Emu Plains can easily be accessed from Penrith via the Great Western Highway. Access from further east is best obtained by the M4 Western Motorway. If travelling east from the Blue Mountains, access is best obtained by the Great Western Highway.

==Education==
The local government schools are Emu Plains Public School and the Nepean Creative and Performing Arts High School. There is also a Catholic primary school, Our Lady of the Way, and high school, Penola Catholic College.

==Cultural attractions==
Penrith Regional Gallery & The Lewers Bequest is an art gallery established at the former property of artists Gerald and Margo Lewers. It is at 86 River Road, Emu Plains. The property was bought by the Lewers in the 1940s, and in 1950 it became their permanent home and studio. Gerald died in 1962, and Margo continued to live and work there until her death in 1978. In 1980 the Lewers' daughters donated the site, buildings, gardens and a substantial collection of art to Penrith City Council. The gallery was opened in August 1981 by the New South Wales Premier, Neville Wran. Every year tens of thousands of visitors inspect the gallery's exhibitions and use the gardens and café.

== Heritage listings ==
Emu Plains has a number of heritage-listed sites, including:
- Main Western railway: Emu Plains railway station
- Arms of Australia Inn (1826)
- St Paul's Anglican Church (1848)
- Police Cottage (1908)

==Churches==
St Paul's Church School opened in 1848, and the church building consecrated in 1872. The church is now part of the Emu Plains Anglican Church.

Our Lady of the Way is a part of the Catholic Diocese of Parramatta in Western Sydney. The church and school buildings were built in about 1860 on a government land grant.

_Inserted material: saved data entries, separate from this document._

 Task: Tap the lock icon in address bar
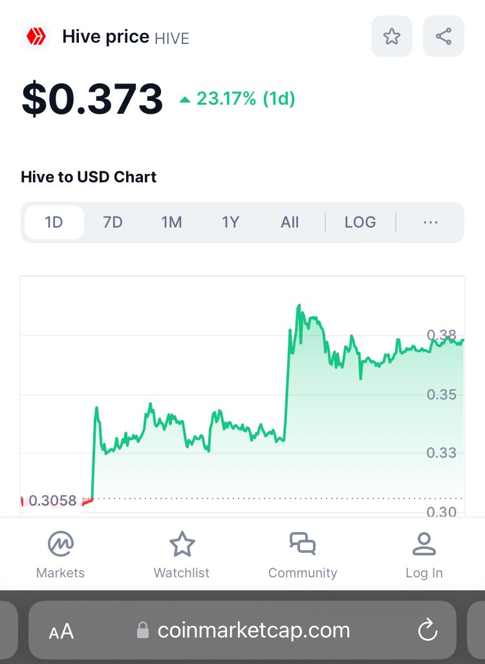pyautogui.click(x=143, y=630)
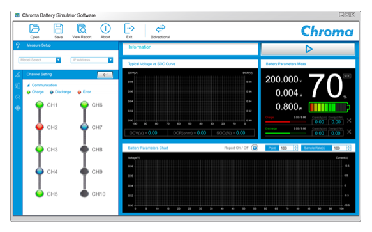
Task: Click the Exit toolbar icon
Action: tap(130, 29)
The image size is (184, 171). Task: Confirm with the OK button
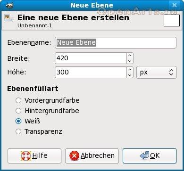(x=150, y=156)
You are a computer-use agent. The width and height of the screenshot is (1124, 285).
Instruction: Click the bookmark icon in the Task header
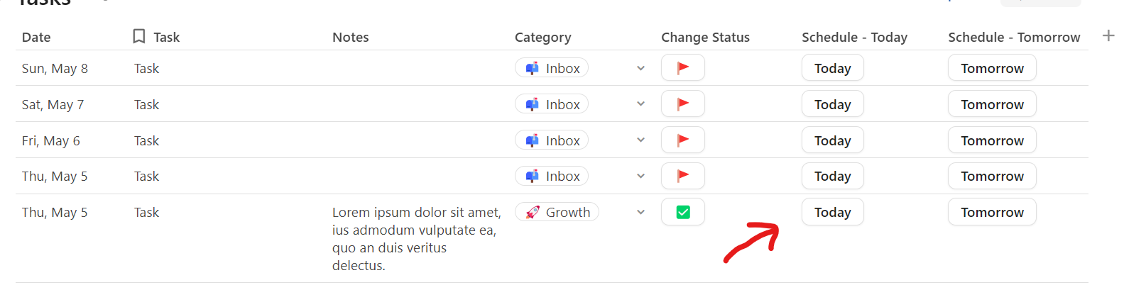pos(139,36)
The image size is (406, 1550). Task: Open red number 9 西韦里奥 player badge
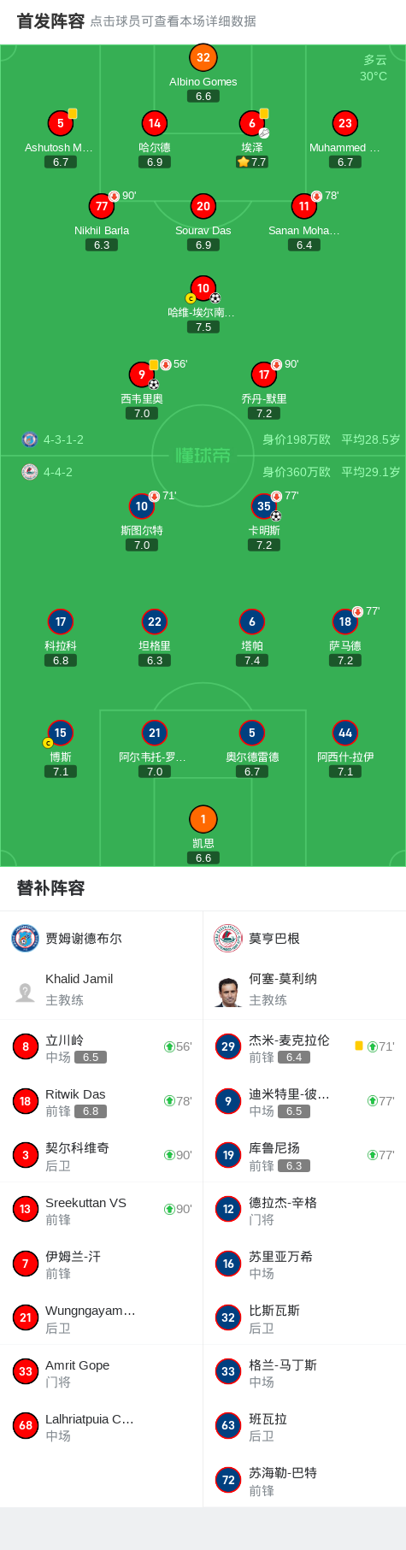click(142, 374)
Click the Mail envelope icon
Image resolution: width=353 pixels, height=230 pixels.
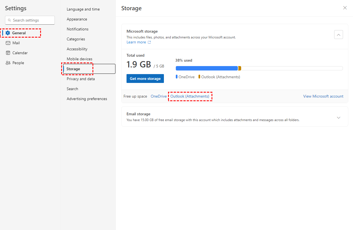[x=8, y=43]
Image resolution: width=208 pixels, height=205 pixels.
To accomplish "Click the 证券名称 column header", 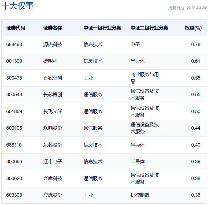I will (53, 28).
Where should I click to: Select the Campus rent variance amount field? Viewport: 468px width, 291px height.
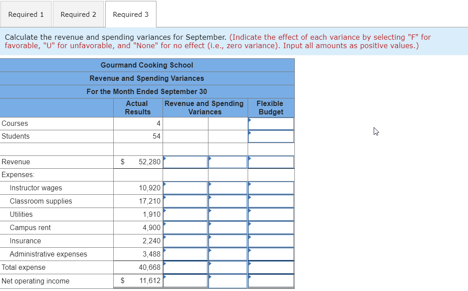coord(185,227)
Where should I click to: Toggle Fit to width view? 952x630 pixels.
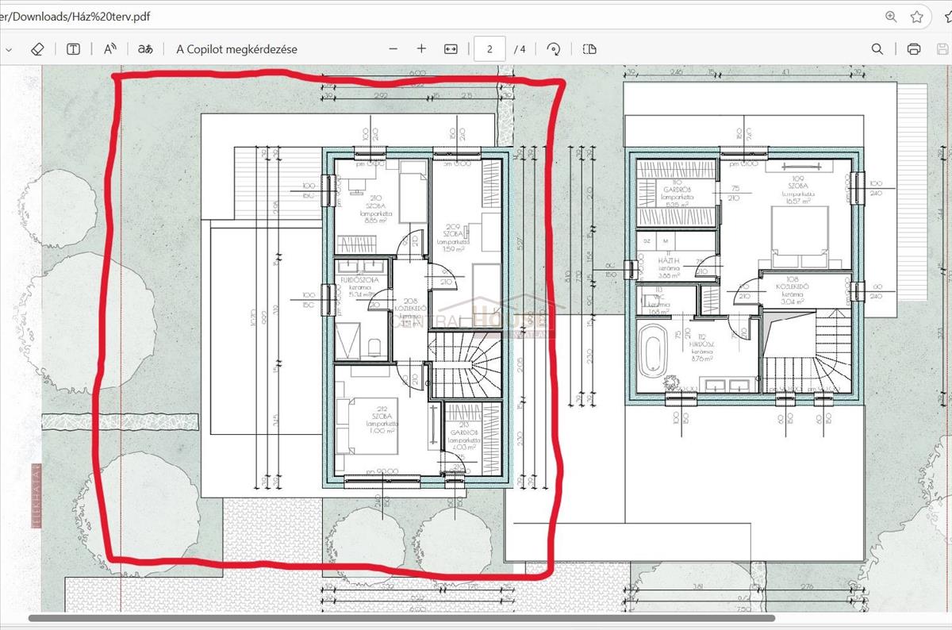451,49
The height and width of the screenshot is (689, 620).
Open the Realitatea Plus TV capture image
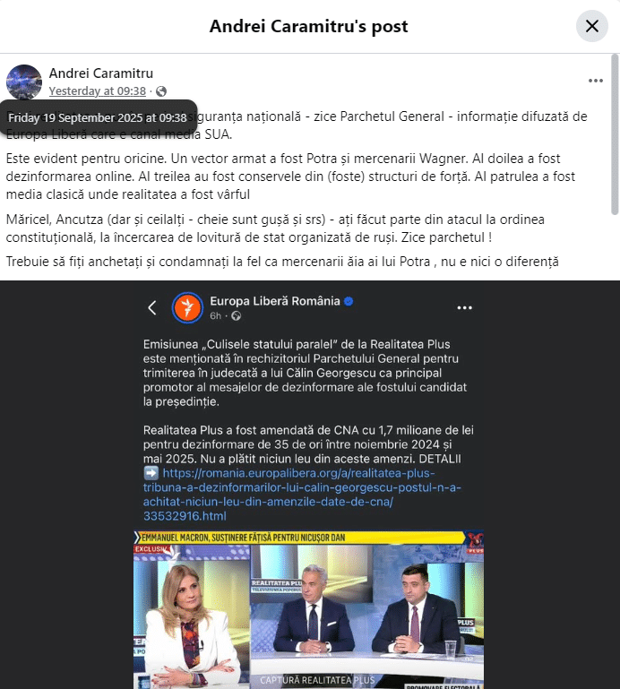point(308,610)
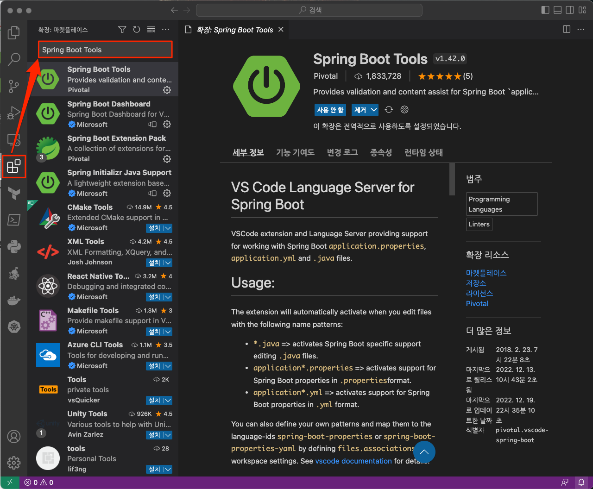Screen dimensions: 593x489
Task: Select the Search icon in activity bar
Action: 14,59
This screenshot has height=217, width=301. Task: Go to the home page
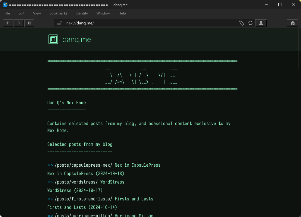(x=292, y=23)
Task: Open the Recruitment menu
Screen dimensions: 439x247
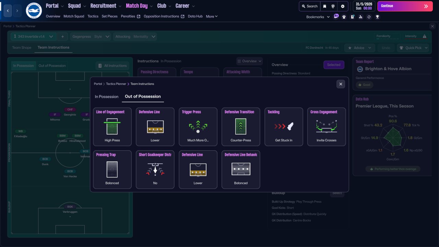Action: 106,6
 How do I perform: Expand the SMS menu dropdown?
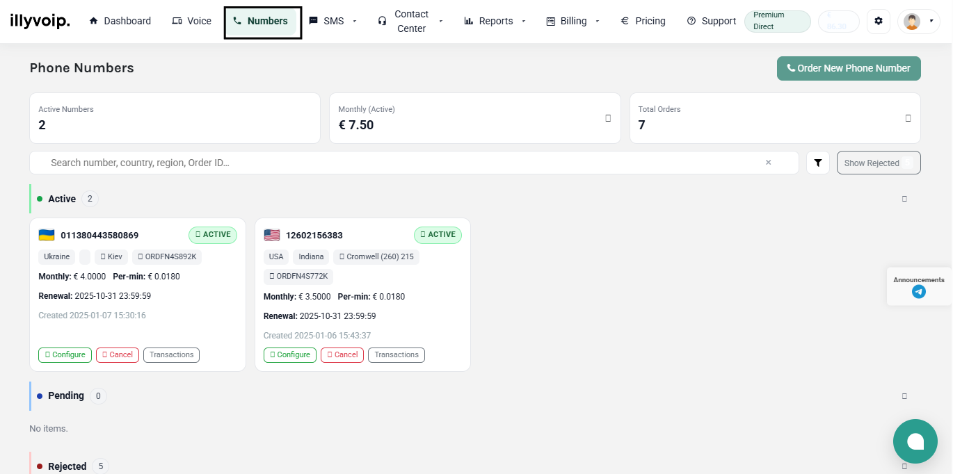point(333,22)
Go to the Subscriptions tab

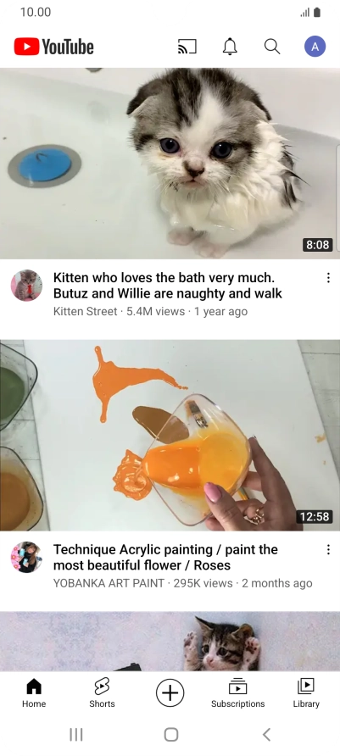tap(237, 692)
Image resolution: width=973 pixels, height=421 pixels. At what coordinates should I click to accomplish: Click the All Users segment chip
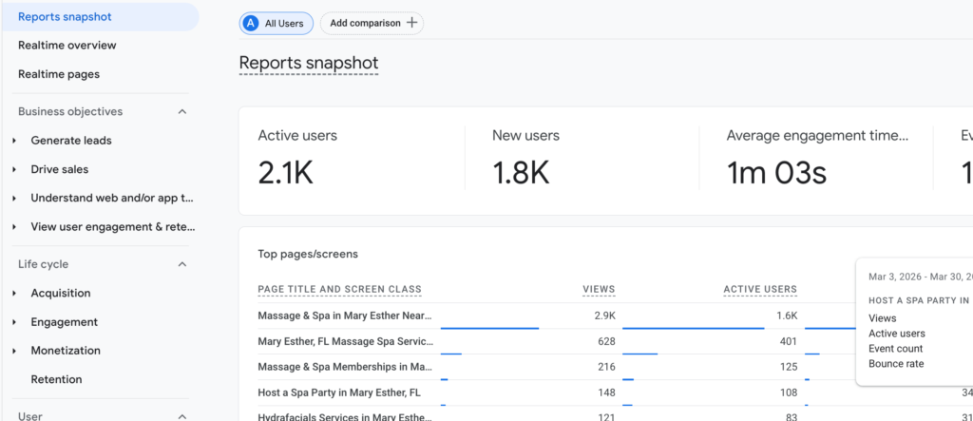[x=276, y=24]
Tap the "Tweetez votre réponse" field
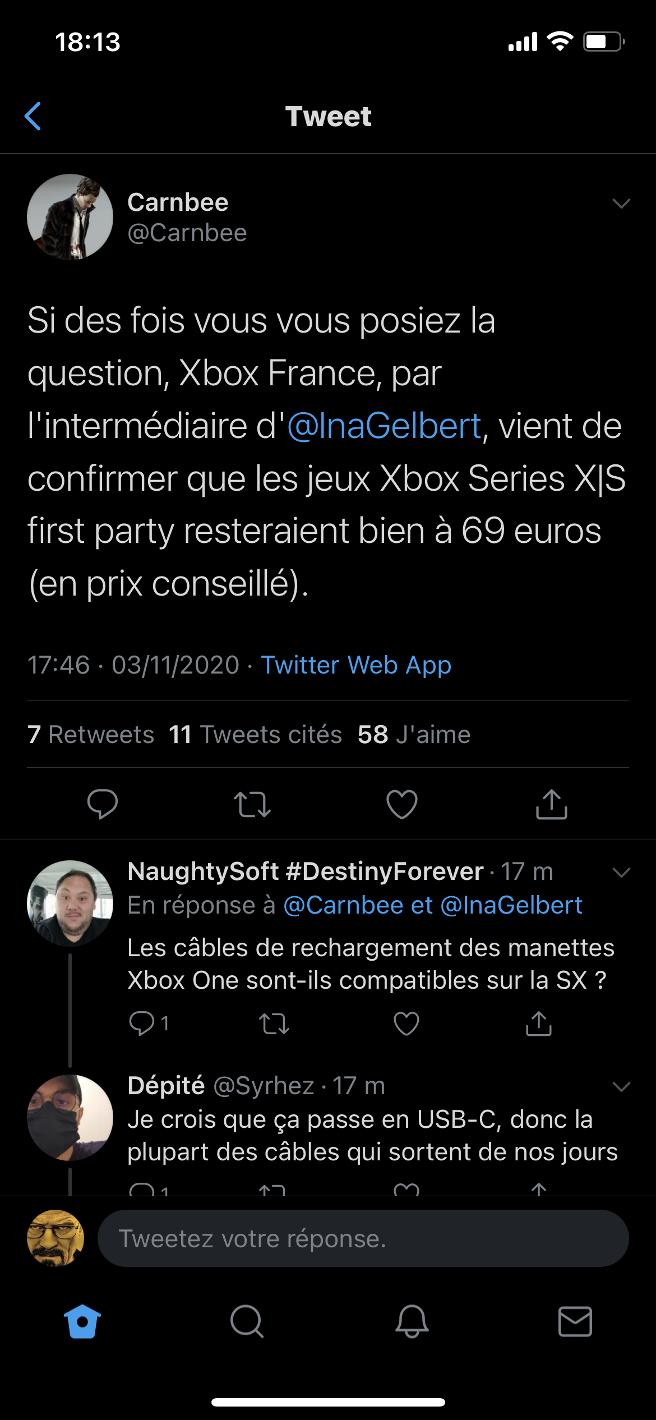656x1420 pixels. click(363, 1238)
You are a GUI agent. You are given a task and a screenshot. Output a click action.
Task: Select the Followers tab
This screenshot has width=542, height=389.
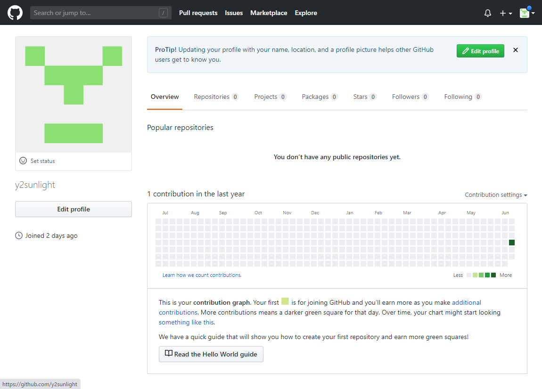click(x=410, y=97)
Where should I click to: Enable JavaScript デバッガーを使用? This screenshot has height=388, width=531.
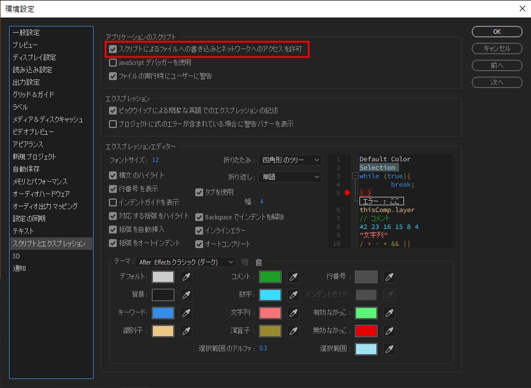tap(112, 61)
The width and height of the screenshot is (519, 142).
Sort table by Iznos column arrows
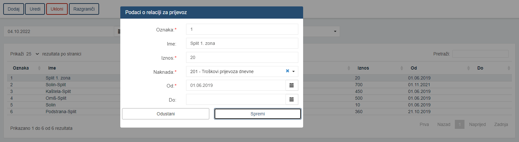tap(402, 68)
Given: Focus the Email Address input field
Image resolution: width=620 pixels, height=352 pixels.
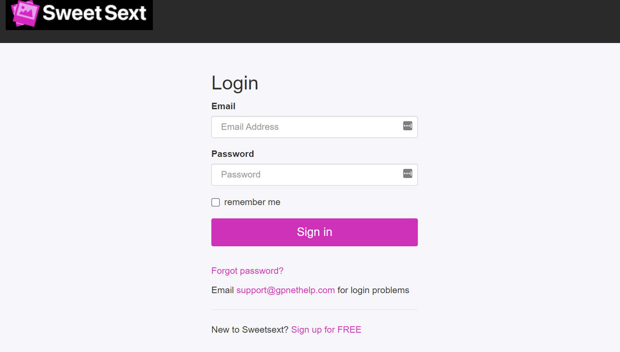Looking at the screenshot, I should click(x=305, y=127).
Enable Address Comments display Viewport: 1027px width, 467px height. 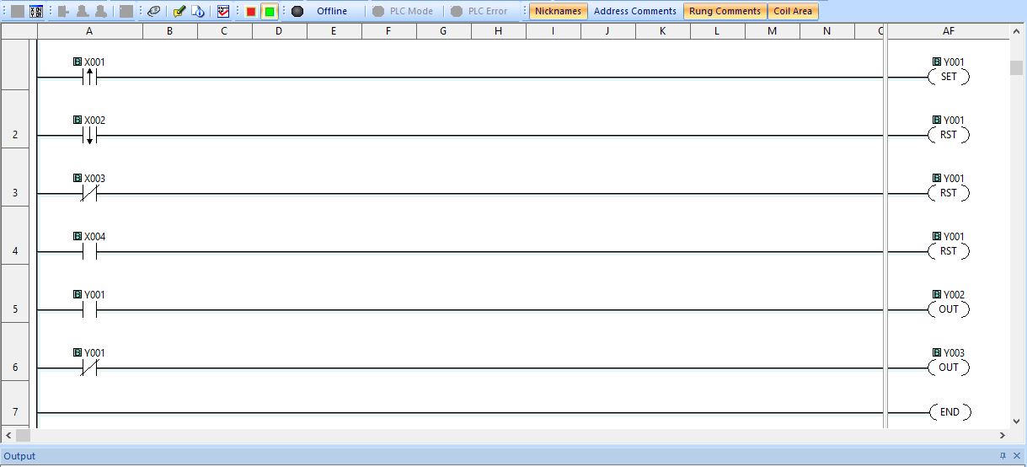[634, 12]
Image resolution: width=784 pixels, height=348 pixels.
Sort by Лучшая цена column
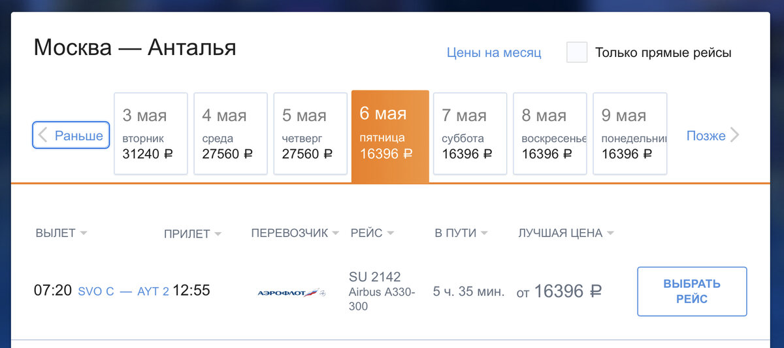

Emu Plains Community Baptist Church began ministering in August 2001. The services were initially held in the Emu Plains Community Centre, until the moved to Melrose Hall in 2005.

==Population==

=== Demographics ===
At the , there were 8,126 residents in Emu Plains. Aboriginal and Torres Strait Islander people made up 4.0% of the population. 81.3% of residents were born in Australia. The next most common countries of birth were England 4.5%, New Zealand 1.6%, Ireland 0.6%, Philippines 0.6%, and Scotland 0.5%. The top responses for religious affiliation were No Religion 31.7%, Catholic 26.8% and Anglican 19.2%. The top ancestries were Australian 41.6%, English 40.0%, Irish 13.7%, Scottish 9.9% and German 3.8%. 89.0% of people spoke only English at home. Other languages spoken at home included Greek 0.7%, Arabic 0.4%, Hindi 0.3%, Mandarin 0.3% and Croatian 0.3%.

===Notable residents===
- Edwin Evans (1849–1921), Australian cricketer
- William Carter (1902–1952), Australian silent film actor, lived at Westbank House, a substantial estate and orchard now subdivided and facing Nepean Street
- Jeremy Crawshaw, American football player
- Sir Francis Forbes (1784–1841), chief justice of New South Wales, who built the house Edinglassie at Emu Plains
- Gerald Lewers (1905–1962) and Margo Lewers (1908–1978), artists who donated their house as the Penrith Regional Art Gallery
- Toby Ryan (1818–1899), early landholder, sportsman and politician

==Governance==
Until 1963, Emu Plains was part of Blue Mountains City Council but was then transferred to Penrith City Council, where it is currently split between the North and South Wards. At the state level, it is part of the Electoral district of Penrith, represented by Karen McKeown of the Australian Labor Party. Federally, it is part of the Division of Lindsay, represented by Liberal Melissa McIntosh.